NFL operators came after Steve for 10 years. Dallas owner Jerry Jones called to see if Spurrier was interested in leaving the Gators for the Cowboys. No dice.

Spurrier came within a sunshine heartbeat of becoming Bucs coach in 1996. He stayed in Gainesville and won a national championship that year as Tampa Bay opted for Tony Dungy.

Ron Wolf, recently retired as Green Bay general manager, told me, "I have long thought Spurrier was the sharpest coach anywhere. I see him becoming a big winner. I tried three times to hire him." It was the big money and roaring promises of Redskins owner Dan Snider that finally prodded Steve into jumping.

"Scrutiny will be heavy," Spurrier said, "but I've been dealing with that for a long time. It doesn't bother me.

"I'm just interested in what 53 players on our roster believe. Every indication is that they are very excited and think we can do some big things."

Offense is Steve's gig, but it will be defense that carries the Redskins this season. They have the best troika of linebackers in the league with LaVar Arrington, Jeremiah Trotter and Jessie Armstead.

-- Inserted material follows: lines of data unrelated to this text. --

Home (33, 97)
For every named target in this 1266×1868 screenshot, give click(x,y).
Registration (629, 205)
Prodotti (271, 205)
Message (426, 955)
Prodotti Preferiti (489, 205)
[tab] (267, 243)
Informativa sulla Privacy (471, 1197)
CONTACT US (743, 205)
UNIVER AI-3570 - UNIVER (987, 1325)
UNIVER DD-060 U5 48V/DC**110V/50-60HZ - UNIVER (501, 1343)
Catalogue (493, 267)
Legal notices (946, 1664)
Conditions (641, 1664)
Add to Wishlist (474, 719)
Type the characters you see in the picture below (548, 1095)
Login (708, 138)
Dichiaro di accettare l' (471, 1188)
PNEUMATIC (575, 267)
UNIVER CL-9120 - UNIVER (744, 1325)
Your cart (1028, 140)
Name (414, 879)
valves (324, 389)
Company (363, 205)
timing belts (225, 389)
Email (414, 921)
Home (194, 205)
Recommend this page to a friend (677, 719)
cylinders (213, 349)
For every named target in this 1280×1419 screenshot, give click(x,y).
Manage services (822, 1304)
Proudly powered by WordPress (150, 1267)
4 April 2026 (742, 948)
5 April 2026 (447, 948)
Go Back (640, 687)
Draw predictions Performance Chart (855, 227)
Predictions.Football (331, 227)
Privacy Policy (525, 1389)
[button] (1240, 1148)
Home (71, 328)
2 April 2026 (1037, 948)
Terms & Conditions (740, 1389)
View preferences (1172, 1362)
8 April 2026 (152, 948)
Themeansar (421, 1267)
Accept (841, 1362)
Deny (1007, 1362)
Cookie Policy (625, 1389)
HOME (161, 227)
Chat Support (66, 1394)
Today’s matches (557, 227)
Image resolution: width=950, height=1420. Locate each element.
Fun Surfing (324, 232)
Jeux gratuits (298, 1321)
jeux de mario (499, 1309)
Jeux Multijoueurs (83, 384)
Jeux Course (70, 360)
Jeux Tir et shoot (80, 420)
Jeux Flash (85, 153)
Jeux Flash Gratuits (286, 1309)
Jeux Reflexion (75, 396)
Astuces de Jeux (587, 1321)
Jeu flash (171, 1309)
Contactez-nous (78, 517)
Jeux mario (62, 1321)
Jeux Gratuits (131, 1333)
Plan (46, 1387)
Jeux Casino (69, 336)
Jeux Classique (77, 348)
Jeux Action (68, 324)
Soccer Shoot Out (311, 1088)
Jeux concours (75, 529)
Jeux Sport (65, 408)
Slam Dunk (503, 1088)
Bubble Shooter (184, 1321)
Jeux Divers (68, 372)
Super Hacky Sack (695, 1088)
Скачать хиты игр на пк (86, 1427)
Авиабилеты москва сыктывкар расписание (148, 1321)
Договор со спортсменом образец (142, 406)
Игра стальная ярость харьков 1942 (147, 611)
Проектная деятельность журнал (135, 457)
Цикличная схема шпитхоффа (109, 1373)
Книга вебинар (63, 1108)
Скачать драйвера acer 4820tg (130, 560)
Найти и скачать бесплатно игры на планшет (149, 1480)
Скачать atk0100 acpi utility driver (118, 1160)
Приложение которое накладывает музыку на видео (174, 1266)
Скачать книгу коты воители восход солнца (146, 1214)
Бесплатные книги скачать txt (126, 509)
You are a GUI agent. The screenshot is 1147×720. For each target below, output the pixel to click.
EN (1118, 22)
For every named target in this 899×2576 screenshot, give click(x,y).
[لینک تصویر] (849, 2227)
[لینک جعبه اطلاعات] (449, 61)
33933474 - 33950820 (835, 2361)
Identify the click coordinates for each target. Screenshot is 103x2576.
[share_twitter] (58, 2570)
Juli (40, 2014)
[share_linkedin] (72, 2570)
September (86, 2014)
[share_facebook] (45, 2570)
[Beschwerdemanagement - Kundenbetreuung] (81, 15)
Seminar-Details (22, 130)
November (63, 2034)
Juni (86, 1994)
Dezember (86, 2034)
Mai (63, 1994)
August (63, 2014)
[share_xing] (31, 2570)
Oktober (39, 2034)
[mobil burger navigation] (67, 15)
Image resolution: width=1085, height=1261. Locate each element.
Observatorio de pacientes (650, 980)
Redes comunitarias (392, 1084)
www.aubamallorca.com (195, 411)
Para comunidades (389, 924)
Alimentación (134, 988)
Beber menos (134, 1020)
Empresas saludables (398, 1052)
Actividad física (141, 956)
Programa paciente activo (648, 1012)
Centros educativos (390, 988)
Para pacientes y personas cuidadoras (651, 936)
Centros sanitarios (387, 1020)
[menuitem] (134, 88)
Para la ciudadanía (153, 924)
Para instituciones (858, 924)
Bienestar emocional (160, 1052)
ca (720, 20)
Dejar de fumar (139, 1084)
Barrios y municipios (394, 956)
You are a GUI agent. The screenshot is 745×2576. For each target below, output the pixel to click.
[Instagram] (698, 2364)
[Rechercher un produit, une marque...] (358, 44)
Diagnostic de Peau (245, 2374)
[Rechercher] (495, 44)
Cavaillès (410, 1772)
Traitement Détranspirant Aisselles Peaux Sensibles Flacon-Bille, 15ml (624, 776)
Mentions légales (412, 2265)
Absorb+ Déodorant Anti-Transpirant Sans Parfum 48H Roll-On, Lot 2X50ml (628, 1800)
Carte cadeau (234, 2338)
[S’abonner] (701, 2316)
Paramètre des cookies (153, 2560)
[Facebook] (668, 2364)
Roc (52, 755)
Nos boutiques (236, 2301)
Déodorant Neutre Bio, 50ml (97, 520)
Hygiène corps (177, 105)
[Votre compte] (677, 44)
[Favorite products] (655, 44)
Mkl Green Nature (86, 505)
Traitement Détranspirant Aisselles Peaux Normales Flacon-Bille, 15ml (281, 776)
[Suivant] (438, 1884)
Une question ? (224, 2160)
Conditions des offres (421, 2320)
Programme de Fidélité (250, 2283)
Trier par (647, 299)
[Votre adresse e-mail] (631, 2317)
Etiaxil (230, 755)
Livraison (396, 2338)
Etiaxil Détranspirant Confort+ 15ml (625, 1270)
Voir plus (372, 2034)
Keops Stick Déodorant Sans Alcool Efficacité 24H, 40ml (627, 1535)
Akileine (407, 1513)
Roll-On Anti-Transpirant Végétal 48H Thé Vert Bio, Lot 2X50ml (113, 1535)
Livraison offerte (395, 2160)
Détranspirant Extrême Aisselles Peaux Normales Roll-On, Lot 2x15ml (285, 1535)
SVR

Snider not only made Spurrier the NFL's highest-paid field commander, but he also hired former Baltimore Ravens defensive guru Marvin Lewis, architect of a Super Bowl champion, making him the league's highest-paid coordinator at $900,000 a year.

"It's bigger, faster, stronger football," Spurrier said of the NFL. "We're not as good as we're going to be.

"We had a great thing going for years at the Swamp in Gainesville, and I want the pro football version at FedEx Field. It's the biggest stadium in the league and should be the loudest ... and I hope, before long, the happiest."